> Exercise goal: Repeat the lines below exactly as written, please, from the line with "Where should I" to the line with "Open the Type", both lines included, and no others.

——————

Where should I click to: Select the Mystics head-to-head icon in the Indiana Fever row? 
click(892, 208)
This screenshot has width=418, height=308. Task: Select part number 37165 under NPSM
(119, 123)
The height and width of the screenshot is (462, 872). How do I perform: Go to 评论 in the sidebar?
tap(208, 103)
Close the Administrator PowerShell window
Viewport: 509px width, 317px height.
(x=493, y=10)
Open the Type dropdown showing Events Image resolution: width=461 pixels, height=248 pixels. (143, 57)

——————

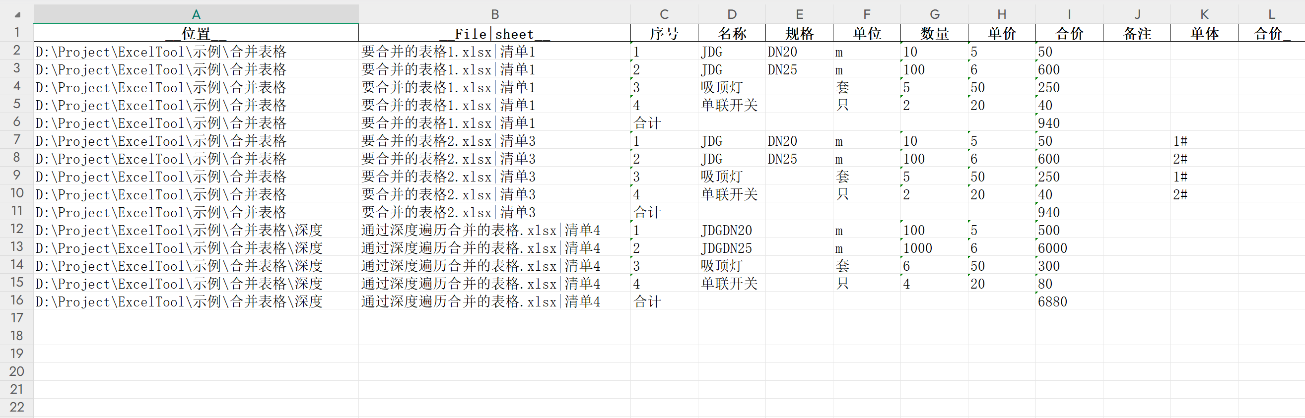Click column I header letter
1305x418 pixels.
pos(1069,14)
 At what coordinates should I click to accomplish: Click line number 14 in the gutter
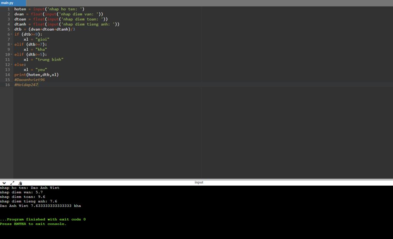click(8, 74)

——————

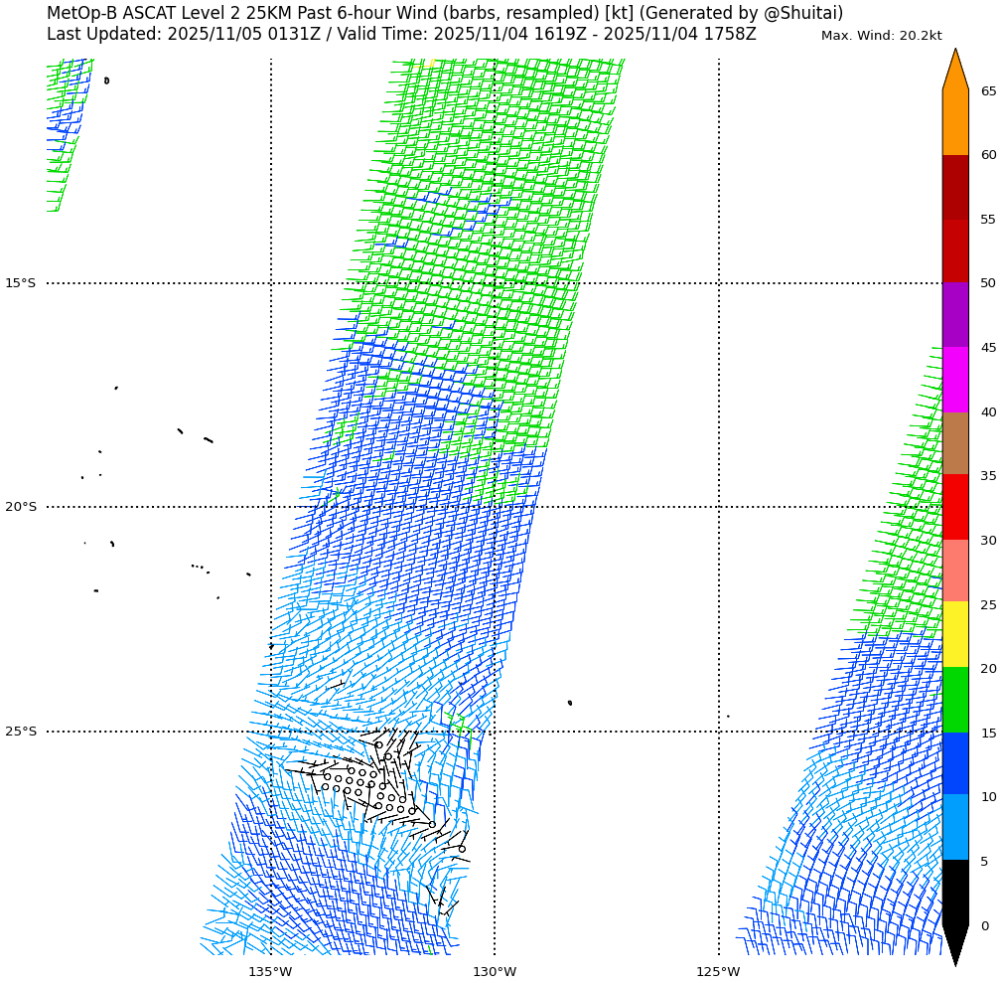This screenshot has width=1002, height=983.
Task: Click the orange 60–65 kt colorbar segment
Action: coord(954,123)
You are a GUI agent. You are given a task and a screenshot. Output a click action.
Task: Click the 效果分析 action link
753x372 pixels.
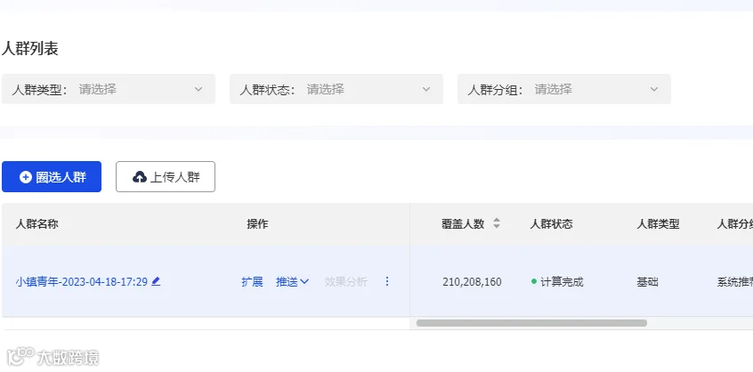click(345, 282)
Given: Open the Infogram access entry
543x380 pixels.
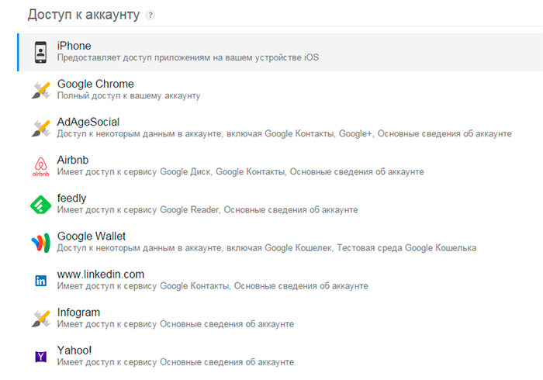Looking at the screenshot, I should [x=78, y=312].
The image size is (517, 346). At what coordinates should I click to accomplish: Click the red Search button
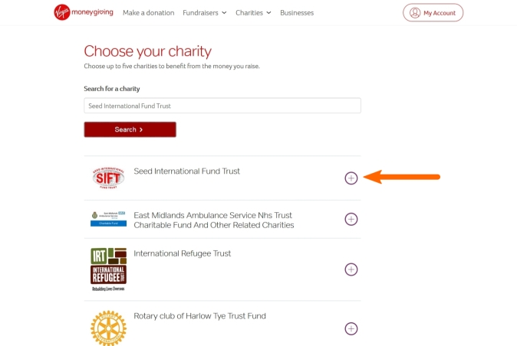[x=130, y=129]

——————

> Your solution:
Where should I click to: Select the Mystics head-to-head icon in the Indiana Fever row? 
click(892, 208)
This screenshot has width=418, height=308. Task: Select part number 37165 under NPSM
(119, 123)
The height and width of the screenshot is (462, 872). How do I perform: Go to 评论 in the sidebar?
tap(208, 103)
Close the Administrator PowerShell window
Viewport: 509px width, 317px height.
(x=493, y=10)
Open the Type dropdown showing Events Image resolution: width=461 pixels, height=248 pixels. (143, 57)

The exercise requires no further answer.